I guess you can ask any doctor or paramedic and they’ll tell you the tricky part of the job is to ask the right questions. And do some detective work to get to know important symptoms, severe drugs they’re having for breakfast every day because of some precondition… A patient will casually omit mentioning all of that, about half of the times. Calculating some Glasgow Coma Scale on them, as it’s in the examn, is the easy part of the job.
Bingo!
And then steelman whatever results you get (along with check the sources that agree with the results).
I’ve found steelmannig produces impressive results - but you must also have knowledge in the area you’re researching.
My questions always require sources - after validating via sources I then steel man the results.
Having done this in areas where I am an expert, I can say it does work so long as you approach this the same as anything else: with skepticism and strong criticism.
LLMs now achieve nearly perfect scores on medical licensing exams, but this does not necessarily translate to accurate performance in real-world settings
This is an interesting distinction. Intuitively it feels like something similar is going on with programming. Gemini is apparently passing all these crazy benchmarks but I couldn’t even get it to one-shot a game of snake in C
LLMs perform poorly when assisting humans with medical diagnostic, study blames human participants for not working with them.
GIGO.
Good, competent questions are key. I’d bet doctors, biochemists, etc, get better results because they have deep knowledge.
I get great results in areas where I have expertise, because I know immediately whether I’m getting reasonable results or not.

•••••

• _WORK INSTRUCTIONS_:
- 1) In the thread, rewrite the paragraph beginning "I guess you can ask any doctor or paramedic" more briefly, keeping its main facts.
- 2) Translate this sentence from the thread into Spanish: "I get great results in areas where I have expertise, because I know immediately whether I’m getting reasonable results or not."
- 3) Answer these questions from the thread:
(a) What scores do LLMs now achieve on medical licensing exams?
(b) What could Gemini not be made to one-shot?
(c) About how often does a patient casually omit important information?
The records that come after this thread are separate material and have no connection to it.

• _MATERIAL PROVIDED_:
•••••

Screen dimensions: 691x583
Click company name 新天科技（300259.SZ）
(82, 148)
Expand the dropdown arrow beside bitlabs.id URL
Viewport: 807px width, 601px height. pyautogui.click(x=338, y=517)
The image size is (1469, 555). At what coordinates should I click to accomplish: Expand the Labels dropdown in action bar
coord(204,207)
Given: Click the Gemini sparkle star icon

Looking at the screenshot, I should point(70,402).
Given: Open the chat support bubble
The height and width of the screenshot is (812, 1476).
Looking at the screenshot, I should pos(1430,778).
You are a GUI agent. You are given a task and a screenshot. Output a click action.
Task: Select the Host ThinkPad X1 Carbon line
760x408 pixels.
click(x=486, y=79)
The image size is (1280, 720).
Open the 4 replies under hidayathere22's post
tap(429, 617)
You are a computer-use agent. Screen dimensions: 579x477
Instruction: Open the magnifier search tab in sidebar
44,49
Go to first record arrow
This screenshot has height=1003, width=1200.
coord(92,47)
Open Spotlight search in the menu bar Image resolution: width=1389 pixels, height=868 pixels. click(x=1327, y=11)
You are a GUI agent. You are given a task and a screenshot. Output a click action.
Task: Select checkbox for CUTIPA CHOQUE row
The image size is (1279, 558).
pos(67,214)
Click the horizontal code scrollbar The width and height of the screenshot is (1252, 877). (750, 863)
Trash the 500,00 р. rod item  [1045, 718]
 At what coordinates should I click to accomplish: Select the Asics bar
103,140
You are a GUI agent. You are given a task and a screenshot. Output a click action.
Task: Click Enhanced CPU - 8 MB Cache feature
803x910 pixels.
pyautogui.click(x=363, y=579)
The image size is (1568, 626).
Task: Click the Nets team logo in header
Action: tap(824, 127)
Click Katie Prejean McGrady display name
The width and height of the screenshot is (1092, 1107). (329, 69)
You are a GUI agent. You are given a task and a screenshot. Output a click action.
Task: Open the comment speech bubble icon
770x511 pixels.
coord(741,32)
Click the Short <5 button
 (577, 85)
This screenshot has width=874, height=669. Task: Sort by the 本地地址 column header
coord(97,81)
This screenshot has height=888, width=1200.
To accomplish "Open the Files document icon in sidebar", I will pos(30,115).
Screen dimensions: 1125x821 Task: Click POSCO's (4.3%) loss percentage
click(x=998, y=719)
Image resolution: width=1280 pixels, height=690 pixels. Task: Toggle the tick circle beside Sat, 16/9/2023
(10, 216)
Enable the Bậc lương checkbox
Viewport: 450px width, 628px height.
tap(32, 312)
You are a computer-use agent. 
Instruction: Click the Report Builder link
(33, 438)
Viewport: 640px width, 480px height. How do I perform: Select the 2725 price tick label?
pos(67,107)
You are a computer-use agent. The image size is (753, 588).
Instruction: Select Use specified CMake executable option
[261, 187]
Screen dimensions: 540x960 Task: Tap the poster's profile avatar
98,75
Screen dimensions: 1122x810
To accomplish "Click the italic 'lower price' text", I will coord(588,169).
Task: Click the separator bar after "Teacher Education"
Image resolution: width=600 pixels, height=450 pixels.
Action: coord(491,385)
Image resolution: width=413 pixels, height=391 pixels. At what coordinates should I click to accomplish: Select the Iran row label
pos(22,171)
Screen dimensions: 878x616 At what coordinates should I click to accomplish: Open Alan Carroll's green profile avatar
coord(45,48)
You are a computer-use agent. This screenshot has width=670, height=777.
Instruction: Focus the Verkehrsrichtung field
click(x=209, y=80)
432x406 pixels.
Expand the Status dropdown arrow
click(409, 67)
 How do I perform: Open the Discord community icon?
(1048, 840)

•••••

• _EXERCISE RESULTS_:
- 1) According to doctors and paramedics, the hard part of the job is asking the right questions and investigating to uncover important symptoms and any heavy daily medications taken for a preexisting condition. Patients casually leave this out about half the time. Calculating a Glasgow Coma Scale score, as tested in the exam, is the easy part.

- 2) Obtengo excelentes resultados en áreas en las que tengo experiencia, porque sé de inmediato si estoy obteniendo resultados razonables o no.

- 3)
(a) Nearly perfect scores.
(b) A game of snake in C.
(c) About half of the time.